> [Source passage]
-- START --
Please find below our Terms and Conditions
- “The Company” means Dynamic Data Services Limited (registered in England and Wales under Number 10820020)
- “The Customer” means any person or persons who requests the Company, either verbally or in writing, to provide services.
- “The Services” means the services or goods set out in the Quotation/Order Confirmation or Contract or those which have been agreed and accepted between the Company and the Customer.
- “The Contract” means the contract between the company and the customer to provide the services to which these terms and conditions apply.
- “Writing” includes telex, cable, facsimile transmission, e-mail and comparable means of communication.
2. QUOTATIONS, CREATION OF, AND TERMS OF CONTRACT
- All orders are subject to the terms and conditions current at time of order.
- All quotations made by the company to the customer will be deemed to be subject to these terms and conditions of trading.
- No variation to these terms and conditions shall be binding unless agreed in writing between the authorised representatives of the Customer and the Company.
- The Company reserves the right to refuse any order or contract without prior notice.
- All quotations are subject to VAT at the prevailing rate on the date of invoicing.
- A contract on these terms shall be created between the company and the customer upon receipt of the signed quotation/order confirmation by the company from the customer by a means acceptable to the company or a request from the customer to the company, by any acceptable means, to begin processing.
- It shall be taken that by sending their data to the company the customer is accepting in full the company’s terms and conditions of trading.
- Settlement shall be due within thirty days of the date of the invoice . Late payment will be subject to the penalties and interest as laid down in the ‘Late payment of Commercial Debts Regulations 2013’
3. THE COMPANY’S OBLIGATIONS
In consideration of the customer paying sums due to the company under the contract, the company will:
- Perform the service(s) specified in the contract on the input provided.
- Send the output and carry out the customer’s instructions regarding input received.
- Archive the output for a period of 90 days, commencing from the date of dispatch of the output to the customer, or any other period which has been agreed in writing between the parties. Customer data will be backed up during normal backup procedures.
4. THE CUSTOMER’S OBLIGATIONS
The customer shall provide the company with input data in a format and by a means acceptable to the company. If the customer fails to do this the company may, at its own discretion, correct the data at its own expense or (subject to prior notification to the customer) at the customer’s expense.
The customer shall clearly define any instruction with regard to the processing of the input.
5. COPYRIGHT, DATA PROTECTION AND CONFIDENTIALITY
The use of data supplied by the company and its suppliers are subject to various restrictions, including but not restricted to:
- The Customer must not use the data for any unlawful purpose or any purpose likely to bring the company or its suppliers into disrepute.
-- END --
> [Collected data]
-- START --
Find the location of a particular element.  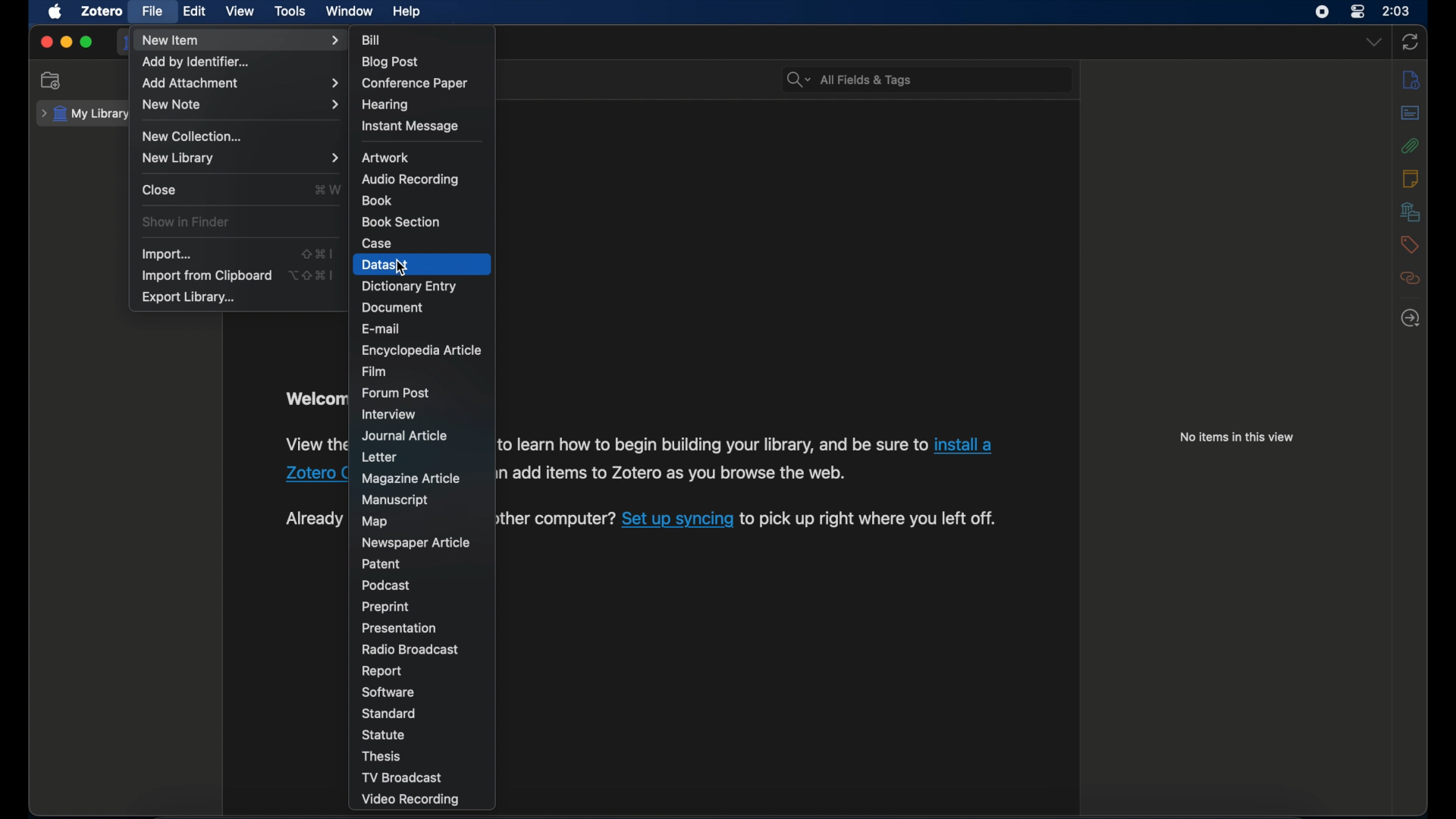

statue is located at coordinates (383, 734).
-- END --
> [Problem A]
Reproduce the stretch of the terms and conditions from "2. QUOTATIONS, CREATION" through "and the Company.", putting "enforceable" in place of "binding".
> [Problem B]
According to the terms and conditions, for how long does the company archive the output unless the parties agree otherwise in writing?
> [Problem C]
Continue the terms and conditions from the point where they stop.
The material plays no part in what follows.

> [Answer A]
2. QUOTATIONS, CREATION OF, AND TERMS OF CONTRACT
- All orders are subject to the terms and conditions current at time of order.
- All quotations made by the company to the customer will be deemed to be subject to these terms and conditions of trading.
- No variation to these terms and conditions shall be enforceable unless agreed in writing between the authorised representatives of the Customer and the Company.

> [Answer B]
For 90 days, starting from the date the output is dispatched to the customer.

> [Answer C]
- The customer agrees to abide by the Telephone Preference Service scheme which enables businesses to comply with the Data Protection (direct marketing) Telecommunications regulation or any such regulations which may replace them.
- Storage of the data by the customer must comply with the Data Protection Act.
- All marketing or telemarketing data supplied to the customer is supplied on a single use basis unless otherwise agreed in writing.
- The customer must not disclose copy or distribute to any third party any portion of the data supplied by the company and will only use the data for their own internal purposes.
- Each party will keep confidential all information or lists belonging to the other party and will not disclose it to any third party unless instructed to do so in writing by the other party.
The company will carry out the services with reasonable skill and care.
The company’s liability to the customer for any breach of this contract, negligence, misrepresentation or otherwise shall be limited to the price payable by the customer under this contract. In no circumstances shall the company be responsible for any consequential loss, however incurred, including without limitation loss of profit, business or anticipated saving.
For any changes, agreed by the customer, outside of the signed specification, the company reserves the right to change any agreed schedules and charges agreed under the contract.
Whilst every effort is made to ensure the accuracy of the data, the company cannot, in any circumstances, accept liability for any loss, inconvenience or damage (including loss of profits) occasioned by any error in the data, including such errors caused where customer’s data is found to contain foreign addresses which have not been clearly marked.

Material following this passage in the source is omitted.